Why don’t the memory usage numbers from Task Manager and vSphere match?

This question comes up a lot. Windows Admins and DBAs see one number in Task Manager and the VMware Admins see another number in vSphere. And often the VMware Admins want to reduce the amount of memory that the server has available because of the memory utilization number. Here we see two screenshots from a server at a client’s site. One from task manager and one from vSphere.

TaskManager     vSphere

You can see that according to vSphere the VM is using about 37 Gigs of it’s memory, when the host has 60 Gigs allocated.  Looking at Task Manager we see that all the memory is in use (43 Gigs with Windows saying that 18 Gigs is available).  When I look at the PLE for this server, the number is shockingly slow, just 44 seconds (the server is a replication distributor so that actually makes sense).  But we can still see a major disparity in the numbers between Task Manager and vSphere.

So who’s right?

That’s the problem, they both are.

Task Manager is right because that’s the amount of RAM in use within the OS.  vSphere is also right because it’s showing the amount of memory which has been recently used (I’m not really sure what recently actually means in this instance).  The problem is that the vSphere number isn’t measuring things in a way that makes sense for a database server (SQL, Oracle, DB2, MySQL, etc.).
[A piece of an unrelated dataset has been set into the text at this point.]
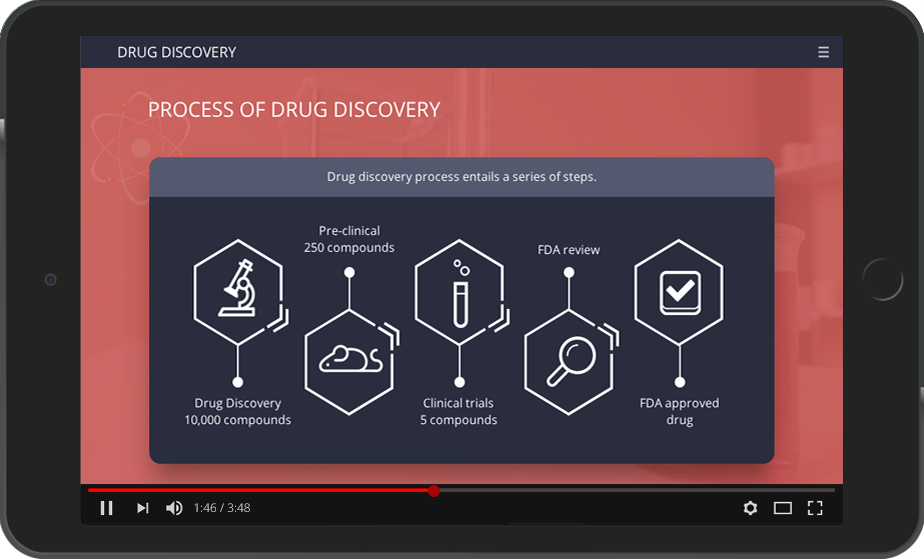Image resolution: width=924 pixels, height=559 pixels.
Task: Select the 'Clinical trials 5 compounds' text
Action: pyautogui.click(x=459, y=412)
Database platforms store data in memory in order to make that data available for use as needed without hitting the disks again.  Just because that data hasn’t been used in an hour (well outside what VMware considers to be “Active”) doesn’t mean that the data should be purged from RAM forcing the database to read the page back from the disk.  After all RAM is cheap, and high speed disk isn’t.  If the VM admin forces the amount of RAM to be lowered they aren’t allowed to then complain that SQL is pushing the disks harder, because that is exactly what will happen.

The Active Guest memory value is useful for servers running IIS, application servers, etc.  For SQL Server it’s useless as databases manage their memory much differently than most other applications.  The VM admins are going to need to start trusting that when the DBAs request 64 Gigs of RAM that they actually know what they are talking about.